EventThread.queuePacket()
finishPacket 方法最终会调用 eventThread.queuePacket, 讲当前的数据包添加到等待事件通知的队列中
public void queuePacket(Packet packet) {
if (wasKilled) {
synchronized (waitingEvents) {
if (isRunning) waitingEvents.add(packet);
else processEvent(packet);
}
} else {
waitingEvents.add(packet);
}
}
事件触发
前面这么长的说明,只是为了清洗的说明事件的注册流程,最终的触发,还得需要通过事务型操作来完成
在我们最开始的案例中,通过如下代码去完成了事件的触发
zookeeper.setData(“/mic”, “1”.getByte(),-1) ; //修改节点的值触发监听
前面的客户端和服务端对接的流程就不再重复讲解了,交互流程是一样的,唯一的差别在于事件触发了 服务端的事件响应 DataTree.setData()
public Stat setData(String path, byte data[], int version, long zxid, long time) throws KeeperException.NoNodeException {
Stat s = new Stat();
DataNode n = nodes.get(path);
if (n == null) {
throw new KeeperException.NoNodeException();
}
byte lastdata[] = null;
synchronized (n) {
lastdata = n.data;
n.data = data;
n.stat.setMtime(time);
n.stat.setMzxid(zxid);
n.stat.setVersion(version);
n.copyStat(s);
}
// now update if the path is in a quota subtree.

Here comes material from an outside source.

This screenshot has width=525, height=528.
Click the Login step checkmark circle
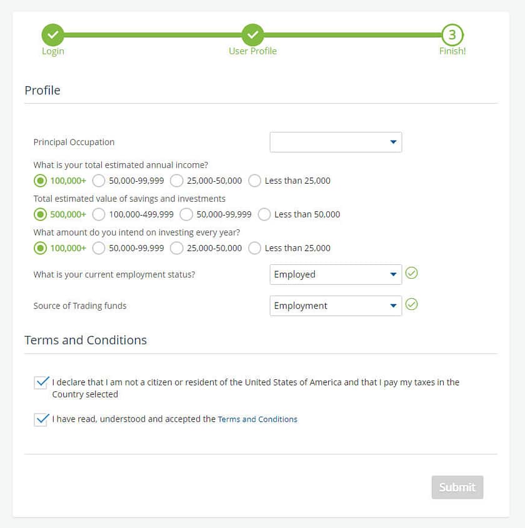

String lastPrefix = getMaxPrefixWithQuota(path);
if(lastPrefix != null) {
this.updateBytes(lastPrefix, (data == null ? 0 : data.length) - (lastdata == null ? 0 : lastdata.length));
}
dataWatches.triggerWatch(path, EventType.NodeDataChanged); //触发对应节点的NodeDataChanged 事件
return s;
}
WatcherManager. triggerWatch
Set<Watcher> triggerWatch(String path, EventType type, Set<Watcher> supress) {
WatchedEvent e = new WatchedEvent(type, KeeperState.SyncConnected, path); // 根据事件类型、连接状态、节点路径创建 WatchedEvent
HashSet<Watcher> watchers;
synchronized (this) {
watchers = watchTable.remove(path); // 从 watcher 表中移除 path,并返回其对应的 watcher 集合
if (watchers == null || watchers.isEmpty()) {
if (LOG.isTraceEnabled()) {
ZooTrace.logTraceMessage(LOG, ZooTrace.EVENT_DELIVERY_TRACE_MASK, "No watchers for " + path);
}
return null;
}
for (Watcher w : watchers) { // 遍历 watcher 集合
HashSet<String> paths = watch2Paths.get(w); // 根据 watcher 从 watcher 表中取出路径集合
if (paths != null) {
paths.remove(path); //移除路径
}
}
}
for (Watcher w : watchers) { // 遍历 watcher 集合
if (supress != null && supress.contains(w)) {
continue;
}
w.process(e); //OK,重点又来了,w.process 是做什么呢?
}
return watchers;
}
w.process(e);
还记得我们在服务端绑定事件的时候,watcher 绑定是是什么?是 ServerCnxn, 所以 w.process(e),其实调用的应该是 ServerCnxn 的 process 方法。而servercnxn 又是一个抽象方法,有两个实现类,分别是:NIOServerCnxn 和 NettyServerCnxn。那接下来我们扒开 NIOServerCnxn 这个类的 process 方法看看究竟
@Override
synchronized public void process(WatchedEvent event) {
ReplyHeader h = new ReplyHeader(-1, -1L, 0);
if (LOG.isTraceEnabled()) {
ZooTrace.logTraceMessage(LOG, ZooTrace.EVENT_DELIVERY_TRACE_MASK,
"Deliver event " + event + " to 0x"
+ Long.toHexString(this.sessionId)
+ " through " + this);
}
// Convert WatchedEvent to a type that can be sent over the wire
WatcherEvent e = event.getWrapper();
sendResponse(h, e, "notification");//look, 这个地方发送了一个事件,事件对象为 WatcherEvent。完美
}
那接下里,客户端会收到这个 response,触发 SendThread.readResponse 方法 客户端处理事件响应
SendThread.readResponse
这块代码上面已经贴过了,所以我们只挑选当前流程的代码进行讲解,按照前面我们将到过的,notifacation 通知消息的 xid 为-1,意味着~直接找到-1 的判断进行分析
void readResponse(ByteBuffer incomingBuffer) throws IOException {
ByteBufferInputStream bbis = new ByteBufferInputStream(
incomingBuffer);
BinaryInputArchive bbia = BinaryInputArchive.getArchive(bbis);
ReplyHeader replyHdr = new ReplyHeader();
replyHdr.deserialize(bbia, "header");
if (replyHdr.getXid() == -2) {
// -2 is the xid for pings
if (LOG.isDebugEnabled()) {
LOG.debug("Got ping response for sessionid: 0x"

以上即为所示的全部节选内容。